The free flu shots are offered through a group called Shoo The Flu, which started funding flu shots for both elementary and kindergarten through eighth grade schools in 2014. Shoo the Flu reimburses the Alameda County Public Health Department and school districts for the cost of the program.
The second company, Flu Lab, provides funding for the Bill & Melinda Gates Foundation’s Grand Challenge for Universal Influenza Vaccine Development.

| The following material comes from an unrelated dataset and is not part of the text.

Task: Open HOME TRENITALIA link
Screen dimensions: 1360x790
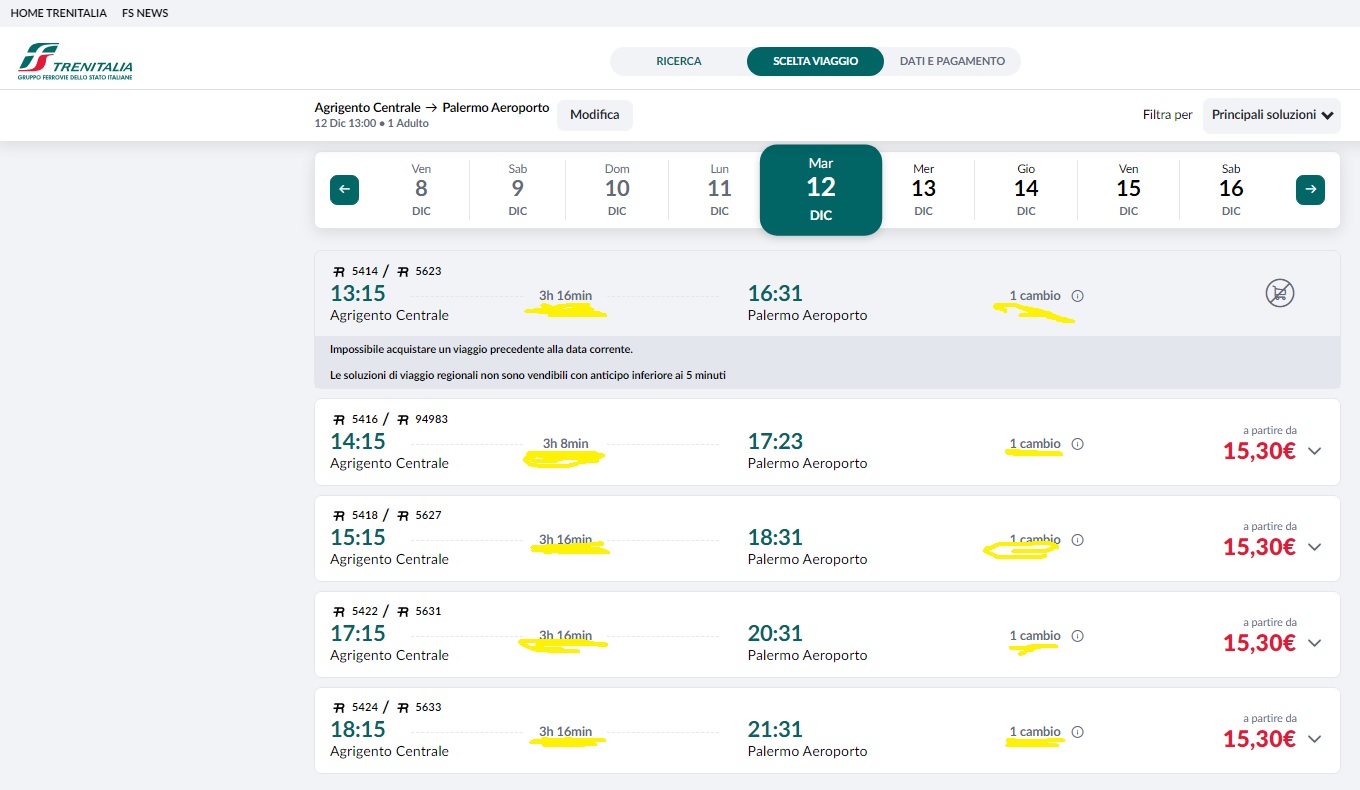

Page and his family were initially contributing funding to the challenge directly, but they were replaced by Flu Lab. Flu Lab also supports the nonprofit Sabin Vaccine Institute, which works to expand vaccine access. The funding established the Sabin-Aspen Vaccine Science & Policy Group, which met in 2018 to discuss efforts to develop a universal flu vaccine.

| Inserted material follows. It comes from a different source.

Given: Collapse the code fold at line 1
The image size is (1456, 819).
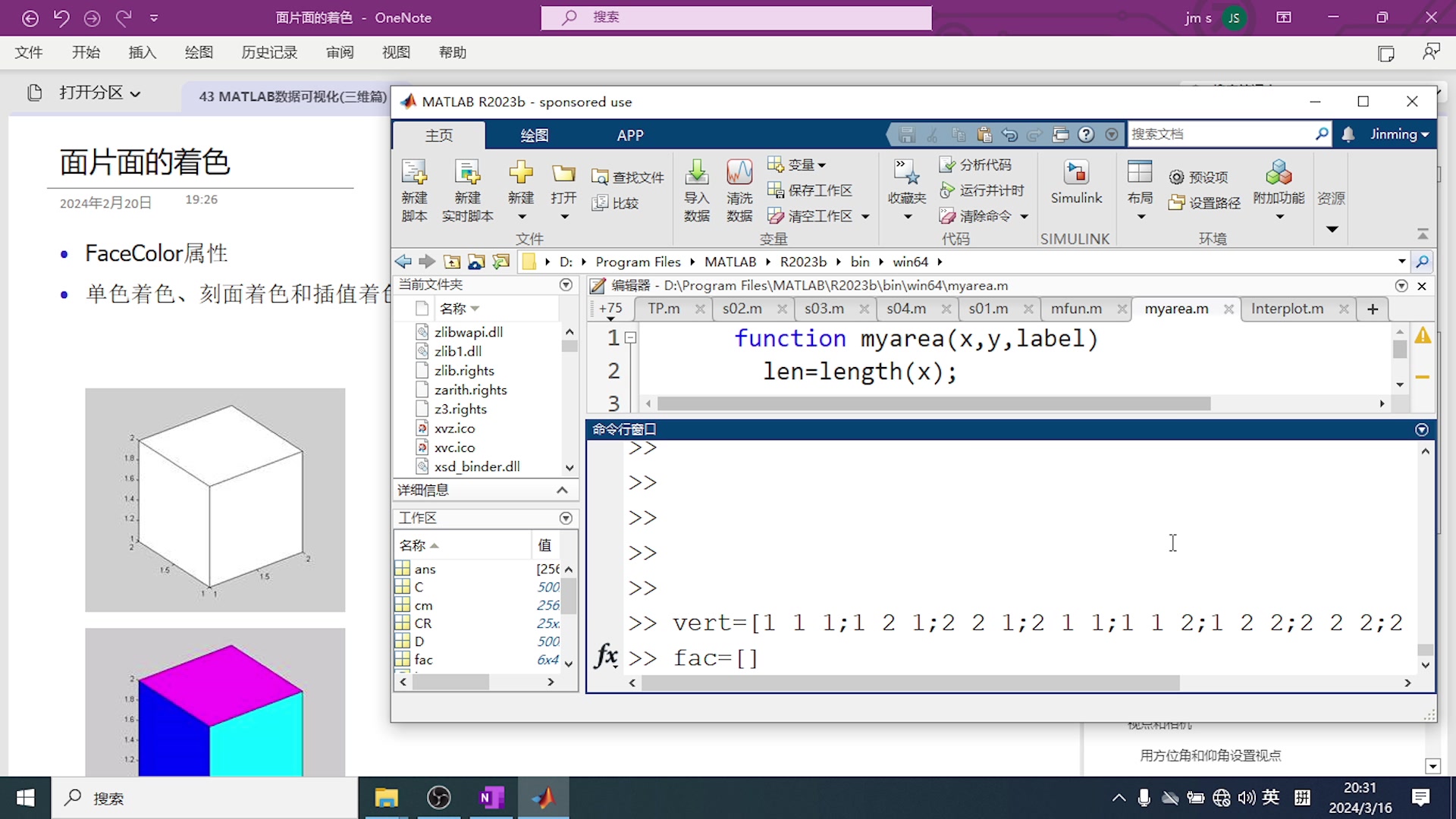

Shoo the Flu’s director is also the CEO of Flu Lab, and TechCrunch reported that Shoo the Flu will soon move under the umbrella of Flu Lab.
A universal flu vaccine is a long-standing goal for infectious disease research. If successfully developed, scientists would no longer have to guess which flu strains will be circulating in the following year, and one shot would protect people for more than one flu season. But while dozens of candidates are in development and some have reached clinical trials, a final product is still likely years away.
Shoo the Flu and Flu Lab are private, for-profit companies and therefore not required to file public tax returns
Both Shoo the Flu and Flu Lab are private, for-profit companies and therefore not required to file public tax returns. However, the funding for Shoo the Flu comes from Page’s charitable foundation, the Carl Victor Page Memorial Foundation, which does have to file public returns. That makes the money flowing into the company public; Page’s foundation gave Shoo the Flu over $4.1 million between 2015 and 2017, TechCrunch reported. What the organization did with that money is not as readily available.
“Even if Page were to choose in the most exceptionally wise and effective way, I would object to the creation of LLCs in which billionaires can hide the exercise of their power,” Rob Reich, co-director of Stanford University’s Center on Philanthropy and Civil Society, told TechCrunch.